• ФРАГМЕНТ ДОКУМЕНТА:
--

Один раз, выйдя на берег моря и искупавшись в нём, я рухнул на берег усыпанного галькой пляжа. Гальки было много. Моё внимание привлек абсолютно белый камень, по форме очень напоминающий яйцо, и был принесён мной в столовую на следующий день.
Многие пытались очистить яйцекамень от скорлупы с энтузиазмом! Энтузиазма было много! Но отпуск кончился, и я вернулся в Архангельск.
Когда не летали, и на следующий день был вылет, то играли во всякие игры или просто спали. Моя стенка была украшена видами Ленинграда, самолётами и женщинами (без одежды). Вот лежу я и созерцаю свою стенку с открытками, Серега, сосед мой, инженер по электронике за столом сидит, обедает. Обедом у него называлось съедать из трехлитровой банки варенье при помощи большой ложки размером с поварешку. Я таких огромных ложек и не встречал! Сам он рижанин и скорее хотел домой, но его взяли в армию, и Су-25 своей турбиной засосал его фуражку, потом Латвия стала независимой от нас, и что с Серёгой – я не знаю.

--

• Сохранённые записи:

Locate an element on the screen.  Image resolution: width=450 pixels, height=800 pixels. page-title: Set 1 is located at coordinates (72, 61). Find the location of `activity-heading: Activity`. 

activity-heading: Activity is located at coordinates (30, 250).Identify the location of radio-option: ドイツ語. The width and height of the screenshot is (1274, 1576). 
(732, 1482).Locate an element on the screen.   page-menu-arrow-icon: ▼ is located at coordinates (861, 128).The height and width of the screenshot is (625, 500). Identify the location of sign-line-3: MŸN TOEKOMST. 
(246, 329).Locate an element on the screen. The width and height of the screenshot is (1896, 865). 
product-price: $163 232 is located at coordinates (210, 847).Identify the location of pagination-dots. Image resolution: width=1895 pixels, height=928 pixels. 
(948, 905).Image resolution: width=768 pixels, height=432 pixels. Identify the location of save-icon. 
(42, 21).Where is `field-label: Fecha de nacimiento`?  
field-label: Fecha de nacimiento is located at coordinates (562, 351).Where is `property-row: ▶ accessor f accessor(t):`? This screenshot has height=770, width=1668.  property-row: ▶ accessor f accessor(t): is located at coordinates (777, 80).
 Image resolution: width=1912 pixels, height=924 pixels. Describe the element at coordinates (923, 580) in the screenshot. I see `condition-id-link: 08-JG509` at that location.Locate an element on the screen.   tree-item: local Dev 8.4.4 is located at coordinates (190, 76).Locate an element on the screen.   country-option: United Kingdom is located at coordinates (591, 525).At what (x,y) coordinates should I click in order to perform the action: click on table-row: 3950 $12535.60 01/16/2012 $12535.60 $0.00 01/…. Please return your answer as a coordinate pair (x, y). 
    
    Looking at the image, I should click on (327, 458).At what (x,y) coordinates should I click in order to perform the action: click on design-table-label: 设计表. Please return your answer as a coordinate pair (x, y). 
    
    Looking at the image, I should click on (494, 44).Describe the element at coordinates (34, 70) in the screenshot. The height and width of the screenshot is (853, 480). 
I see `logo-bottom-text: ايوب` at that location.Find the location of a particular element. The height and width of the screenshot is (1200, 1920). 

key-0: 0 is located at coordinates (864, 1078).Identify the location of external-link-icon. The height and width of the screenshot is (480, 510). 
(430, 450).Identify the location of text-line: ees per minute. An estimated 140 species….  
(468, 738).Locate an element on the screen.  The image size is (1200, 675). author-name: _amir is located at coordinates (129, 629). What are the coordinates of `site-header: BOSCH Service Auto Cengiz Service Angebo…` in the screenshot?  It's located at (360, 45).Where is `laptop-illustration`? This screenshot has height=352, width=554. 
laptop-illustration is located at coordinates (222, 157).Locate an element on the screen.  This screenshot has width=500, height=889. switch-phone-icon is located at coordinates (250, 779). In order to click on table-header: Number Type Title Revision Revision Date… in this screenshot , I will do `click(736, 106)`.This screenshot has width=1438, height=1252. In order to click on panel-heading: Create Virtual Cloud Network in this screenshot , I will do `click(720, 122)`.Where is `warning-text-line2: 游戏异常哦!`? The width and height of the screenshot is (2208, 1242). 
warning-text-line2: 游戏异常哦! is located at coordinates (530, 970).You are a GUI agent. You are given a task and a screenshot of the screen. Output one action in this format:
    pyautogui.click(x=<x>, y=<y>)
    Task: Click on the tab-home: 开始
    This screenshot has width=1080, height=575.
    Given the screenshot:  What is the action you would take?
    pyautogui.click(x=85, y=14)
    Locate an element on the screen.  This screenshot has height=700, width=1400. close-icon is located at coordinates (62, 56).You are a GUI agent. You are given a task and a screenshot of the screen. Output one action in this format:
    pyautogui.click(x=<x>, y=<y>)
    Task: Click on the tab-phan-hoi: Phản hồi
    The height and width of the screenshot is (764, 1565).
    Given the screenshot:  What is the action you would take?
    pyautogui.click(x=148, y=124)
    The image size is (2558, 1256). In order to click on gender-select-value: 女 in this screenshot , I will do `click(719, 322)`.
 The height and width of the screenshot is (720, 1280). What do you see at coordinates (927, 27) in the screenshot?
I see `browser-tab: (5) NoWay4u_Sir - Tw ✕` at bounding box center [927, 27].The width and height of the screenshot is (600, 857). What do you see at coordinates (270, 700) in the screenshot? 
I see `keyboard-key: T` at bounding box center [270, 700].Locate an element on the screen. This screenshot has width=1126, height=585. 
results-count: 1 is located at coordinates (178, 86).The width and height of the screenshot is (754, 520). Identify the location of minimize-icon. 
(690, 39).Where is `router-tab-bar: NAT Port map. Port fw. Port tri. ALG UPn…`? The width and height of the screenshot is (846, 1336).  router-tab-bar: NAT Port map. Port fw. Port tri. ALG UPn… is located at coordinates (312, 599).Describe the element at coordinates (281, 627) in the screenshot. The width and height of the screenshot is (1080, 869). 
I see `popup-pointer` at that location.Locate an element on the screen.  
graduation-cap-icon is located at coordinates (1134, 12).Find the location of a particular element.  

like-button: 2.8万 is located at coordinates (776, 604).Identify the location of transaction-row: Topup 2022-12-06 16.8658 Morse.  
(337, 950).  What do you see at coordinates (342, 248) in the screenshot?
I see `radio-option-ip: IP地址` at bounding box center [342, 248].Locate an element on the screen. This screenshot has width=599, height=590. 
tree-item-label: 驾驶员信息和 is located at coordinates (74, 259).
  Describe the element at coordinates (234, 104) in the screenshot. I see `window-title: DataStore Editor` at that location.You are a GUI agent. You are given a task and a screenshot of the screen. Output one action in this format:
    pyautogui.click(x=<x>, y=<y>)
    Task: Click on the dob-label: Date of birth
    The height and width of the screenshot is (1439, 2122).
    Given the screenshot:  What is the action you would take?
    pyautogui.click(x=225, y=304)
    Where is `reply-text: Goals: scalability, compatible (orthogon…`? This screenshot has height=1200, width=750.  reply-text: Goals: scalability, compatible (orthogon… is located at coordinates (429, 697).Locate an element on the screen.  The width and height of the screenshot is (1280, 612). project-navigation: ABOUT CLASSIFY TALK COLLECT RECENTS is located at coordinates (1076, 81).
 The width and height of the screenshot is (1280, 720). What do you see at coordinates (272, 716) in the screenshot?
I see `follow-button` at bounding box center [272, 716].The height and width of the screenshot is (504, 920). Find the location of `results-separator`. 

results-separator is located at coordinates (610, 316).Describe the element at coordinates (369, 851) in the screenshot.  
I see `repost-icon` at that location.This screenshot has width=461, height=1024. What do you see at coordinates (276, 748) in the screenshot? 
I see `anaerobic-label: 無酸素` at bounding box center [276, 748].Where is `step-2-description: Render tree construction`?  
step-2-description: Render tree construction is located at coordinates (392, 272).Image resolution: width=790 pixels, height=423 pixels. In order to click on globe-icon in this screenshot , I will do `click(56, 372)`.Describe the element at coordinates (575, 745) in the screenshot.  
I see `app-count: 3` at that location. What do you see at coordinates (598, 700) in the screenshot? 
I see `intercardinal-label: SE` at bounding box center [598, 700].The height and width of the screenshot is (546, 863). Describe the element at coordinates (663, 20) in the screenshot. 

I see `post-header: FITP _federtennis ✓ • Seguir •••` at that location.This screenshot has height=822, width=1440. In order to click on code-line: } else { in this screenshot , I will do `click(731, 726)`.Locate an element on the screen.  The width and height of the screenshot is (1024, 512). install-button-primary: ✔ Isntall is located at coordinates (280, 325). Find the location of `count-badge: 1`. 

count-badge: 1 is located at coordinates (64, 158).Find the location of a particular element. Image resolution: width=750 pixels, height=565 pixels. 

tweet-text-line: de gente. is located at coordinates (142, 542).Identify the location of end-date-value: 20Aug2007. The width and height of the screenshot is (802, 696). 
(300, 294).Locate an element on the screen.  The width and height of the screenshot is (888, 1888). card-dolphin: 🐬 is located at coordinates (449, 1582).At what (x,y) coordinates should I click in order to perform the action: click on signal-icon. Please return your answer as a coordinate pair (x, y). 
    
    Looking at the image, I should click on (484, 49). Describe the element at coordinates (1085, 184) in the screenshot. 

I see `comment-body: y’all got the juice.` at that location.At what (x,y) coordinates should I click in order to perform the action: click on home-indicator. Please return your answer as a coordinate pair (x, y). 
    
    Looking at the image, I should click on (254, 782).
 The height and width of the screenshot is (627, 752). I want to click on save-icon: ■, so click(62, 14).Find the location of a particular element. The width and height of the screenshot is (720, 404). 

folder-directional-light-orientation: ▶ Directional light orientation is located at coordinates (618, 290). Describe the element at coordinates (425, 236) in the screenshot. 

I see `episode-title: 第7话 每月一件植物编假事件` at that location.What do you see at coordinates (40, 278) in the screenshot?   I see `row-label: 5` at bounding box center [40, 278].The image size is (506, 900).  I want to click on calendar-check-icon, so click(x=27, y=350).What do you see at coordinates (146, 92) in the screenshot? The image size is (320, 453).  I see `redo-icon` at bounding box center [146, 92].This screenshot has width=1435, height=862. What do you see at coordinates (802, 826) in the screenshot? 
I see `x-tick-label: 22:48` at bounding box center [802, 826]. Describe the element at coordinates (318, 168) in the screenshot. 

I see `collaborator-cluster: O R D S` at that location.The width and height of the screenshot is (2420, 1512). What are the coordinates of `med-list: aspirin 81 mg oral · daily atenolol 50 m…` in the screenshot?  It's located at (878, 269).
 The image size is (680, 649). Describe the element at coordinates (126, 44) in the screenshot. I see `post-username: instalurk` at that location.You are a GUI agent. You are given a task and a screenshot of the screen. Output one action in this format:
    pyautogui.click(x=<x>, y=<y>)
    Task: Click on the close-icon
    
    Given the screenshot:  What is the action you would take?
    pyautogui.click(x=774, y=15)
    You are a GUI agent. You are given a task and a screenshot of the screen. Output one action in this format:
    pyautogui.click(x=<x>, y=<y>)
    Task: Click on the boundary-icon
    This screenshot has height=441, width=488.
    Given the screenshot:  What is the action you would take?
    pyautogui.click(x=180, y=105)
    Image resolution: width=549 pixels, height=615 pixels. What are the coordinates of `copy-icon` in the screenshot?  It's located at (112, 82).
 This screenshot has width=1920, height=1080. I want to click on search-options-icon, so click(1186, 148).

--

• ЗАДАНИЯ:
- A) Куда пришлось вернуться после окончания отпуска, согласно фрагменту?
- B) Перепишите фрагмент между «Один раз, выйдя» и «вернулся в Архангельск.» включительно, подставив «камень-яйцо» вместо «яйцекамень».
- C) Продолжите воспоминания об отпуске у моря и армейской службе с того места, на котором они заканчиваются.
Строки для работы не понадобятся.

• ОТВЕТЫ ПО ПУНКТАМ:
- A) В Архангельск.

- B)
Один раз, выйдя на берег моря и искупавшись в нём, я рухнул на берег усыпанного галькой пляжа. Гальки было много. Моё внимание привлек абсолютно белый камень, по форме очень напоминающий яйцо, и был принесён мной в столовую на следующий день.
Многие пытались очистить камень-яйцо от скорлупы с энтузиазмом! Энтузиазма было много! Но отпуск кончился, и я вернулся в Архангельск.

- C)
Вдруг дверь открывается и к нам вваливается главный специалист по цвету носков и хранитель нашей нравственности. Он стал внимательно смотреть на мою стену, и я даже подвинулся, чтобы не мешать ему. Вдруг он как заорет: “Убрать!!!“
А я спокойно ему и говорю: “Должно же меня здесь хоть что-то радовать“, – и повернулся к нему спиной.
Как-то мы немножко выпивали. Запасы кончились. Ночь на дворе… Моя очередь идти. ”Может у Серёги Раймуева есть?” – и с такой мыслью постучал в Серёгину дверь.